About the seminar:
Every year, thousands of refugees and other migrants die trying to cross borders. The dangers are many. Migrants die from exhaustion crossing deserts, freeze to death on mountain passes, drown at sea. One way states can save lives is by undertaking search and rescue missions. This seminar asks whether receiving states have any special duty to do so. The idea of a “special duty” here can be brought out with the following question: do receiving states owe a duty to rescue migrants at borders that they do not owe all people in need? In answering this question, the seminar starts with an important yet easily overly looked point: crossing borders is not inherently dangerous. Migrants die crossing borders because receiving states restrict migration. This fact, in itself, does not mean that receiving states have a special duty to rescue, but it does mean they cannot claim that border deaths are nothing to do with them.

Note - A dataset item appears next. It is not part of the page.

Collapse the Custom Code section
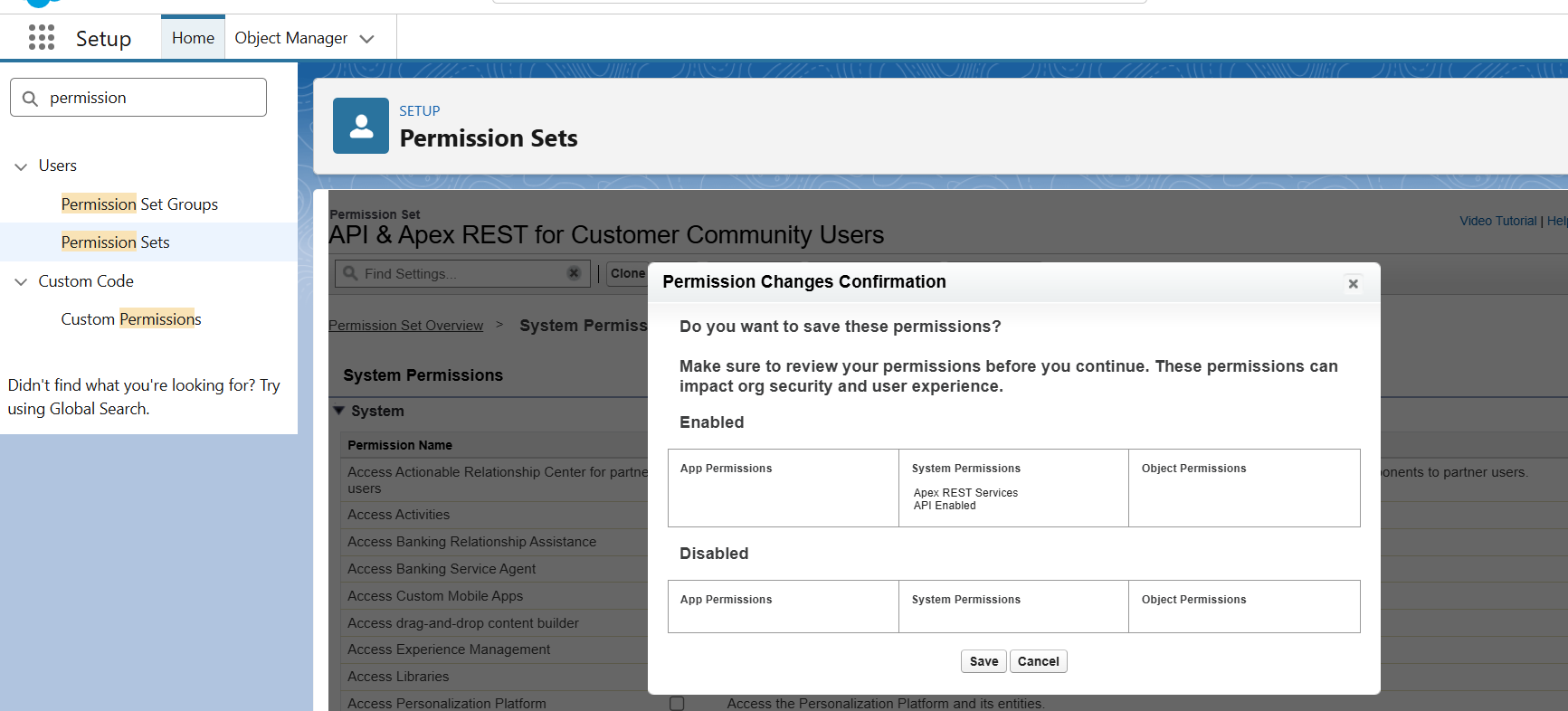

The question we need to ask is whether receiving states bear moral responsibility for border deaths rather than merely causal responsibility. The seminar goes in search of, and finds, arguments for why receiving states are morally responsible. States cannot treat border deaths like any other misfortune without changing their immigration policies.
About the speaker:
Dr Kieran Oberman is a Senior Lecturer in Politics at the University of Edinburgh. He joined the University in September 2013 from University College Dublin where he was a Teaching Fellow. He obtained his DPhil in Politics from Oxford University and has since held positions at the University of Louvain, Stanford University and the Asian University for Women. At Edinburgh, Kieran plays an active role in both the Just World Institute and the Political Theory Research Group. He has written articles for public forum websites such as OpenDemocracy and the Just World Institute. These articles seek to apply ideas from political philosophy to contemporary public affairs.